- ACTIVITY LIST -
- A) Please copy the text of the Mercy Care Center article between "In late 1984" and "word of mouth.", inclusive.
- B) According to the Mercy Care Center article, on what date did the Sisters launch their adult day care?

Segment Start: READING PASSAGE

Singing, dancing and other fun activities at 405 Linden Place have brightened the lives of numerous Elmira adults over the past 22 years. These happy times occurred not at a dance hall or bar, but an adult day-care facility that was once a convent.
Mercy Care Center was directed for its duration by Sisters Mary Rose Schum and Mary Howard Cowan. Their ability to minister has been reduced in recent years due to health reasons, and so they ceased operation on June 30.
“I think it was time. We had cut down quite a bit, really, only doing day care once a week,” said Sister Cowan, 82. She pointed out that Sister Schum, 83, has endured knee problems as of late — “my football knee,” Sister Schum remarked with a hearty laugh.
In late 1984 the two Sisters of Mercy brought many years of nursing experience to Elmira. With the blessings of the late Father David Gramkee, then-pastor of St. Cecilia Church, they moved into the former parish convent and spent the next four months converting it into an adult day care. They launched their operation on April 1, 1985, providing a warm atmosphere five days per week for adults who had been referred via social services and word of mouth.
The majority were elderly, and there also were younger adults with handicaps. Many clients had Alzheimer’s disease, and others were recovering from strokes. They would thrive in Mercy Care Center’s friendly environment, being treated regularly to refreshments, birthday and holiday parties, and lots of music.
“Some of the patients we could dance with. Some would be on ‘different channels,’ but that didn’t matter,” Sister Schum said.

Segment End: READING PASSAGE
Segment Start: DATA RECORDS

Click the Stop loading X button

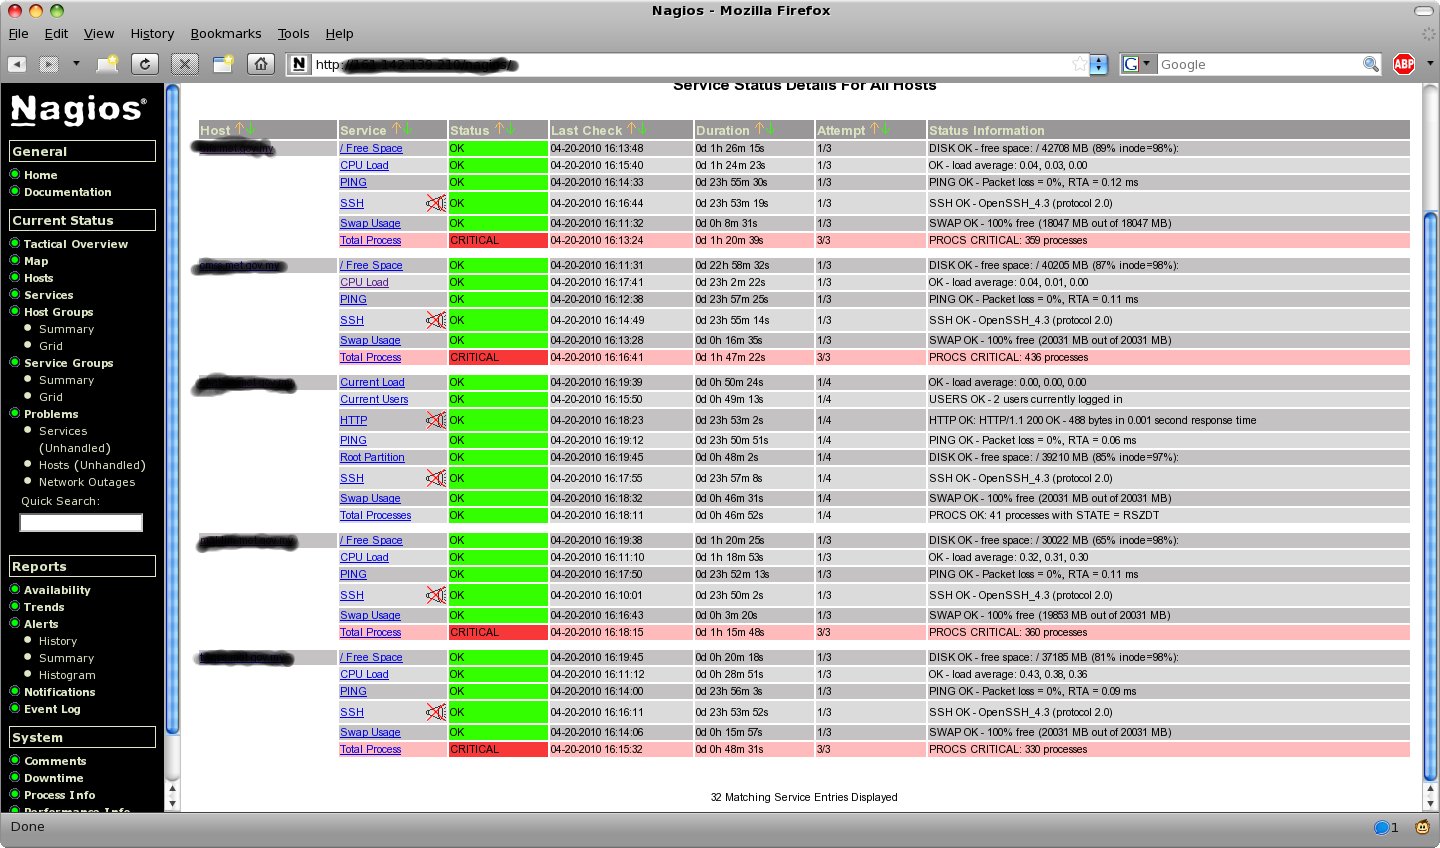pos(184,64)
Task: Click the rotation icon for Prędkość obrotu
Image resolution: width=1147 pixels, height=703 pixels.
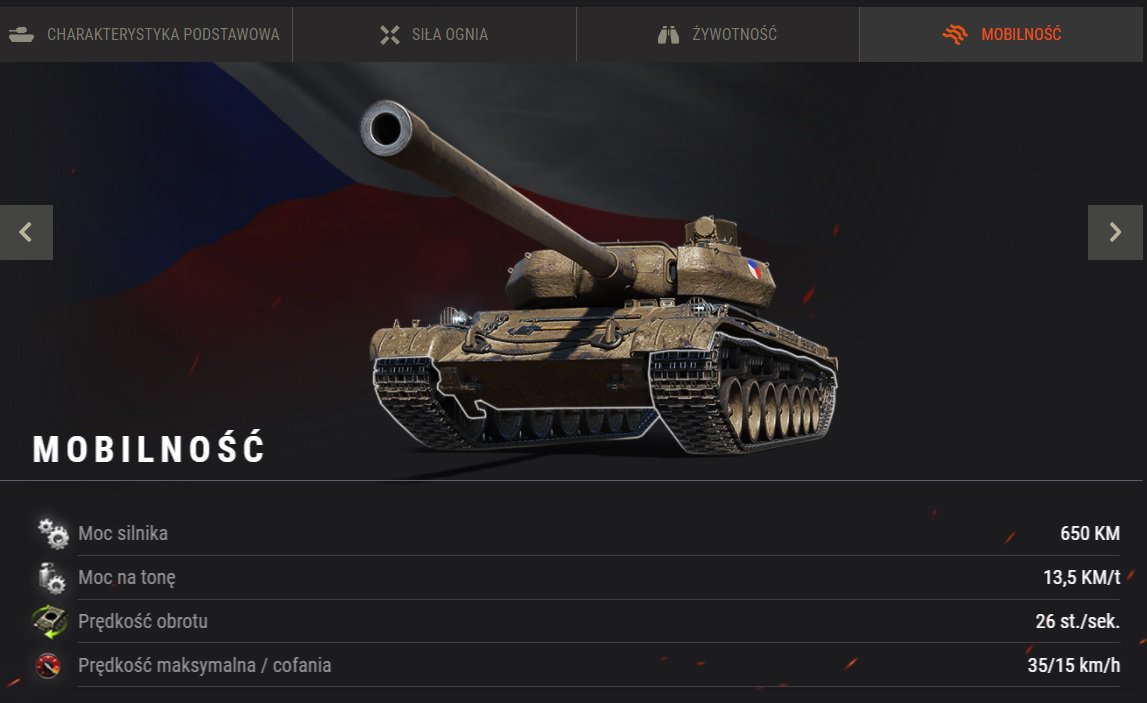Action: click(x=50, y=622)
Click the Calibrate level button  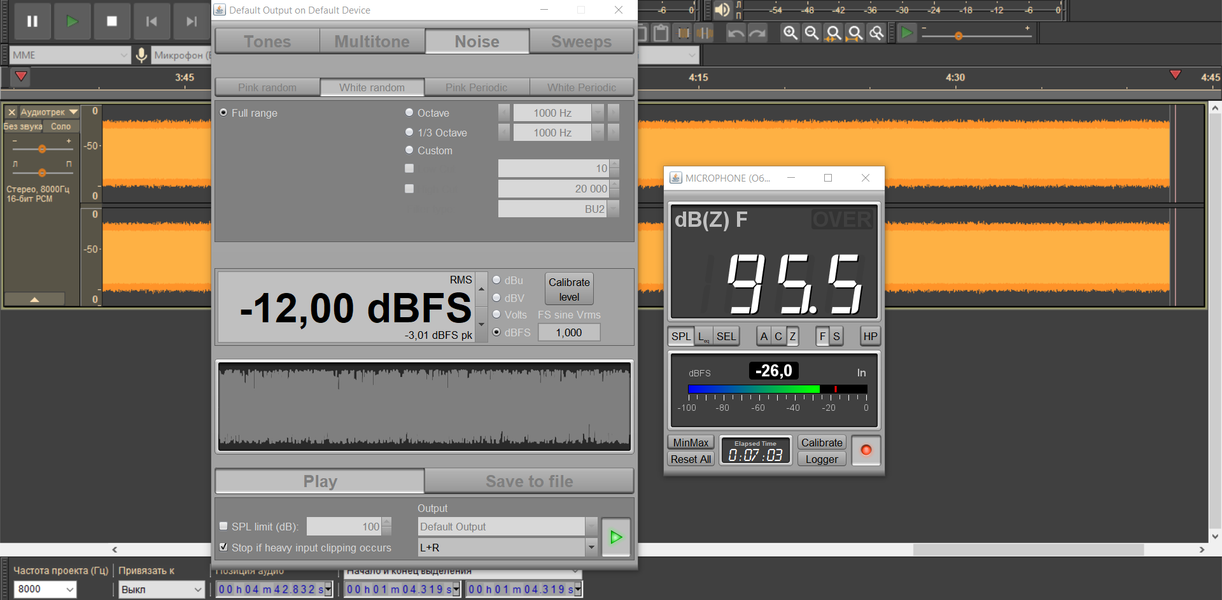coord(570,289)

Segment End: DATA RECORDS

- SOLUTIONS TO THE PROBLEMS -
- A)
In late 1984 the two Sisters of Mercy brought many years of nursing experience to Elmira. With the blessings of the late Father David Gramkee, then-pastor of St. Cecilia Church, they moved into the former parish convent and spent the next four months converting it into an adult day care. They launched their operation on April 1, 1985, providing a warm atmosphere five days per week for adults who had been referred via social services and word of mouth.

- B) April 1, 1985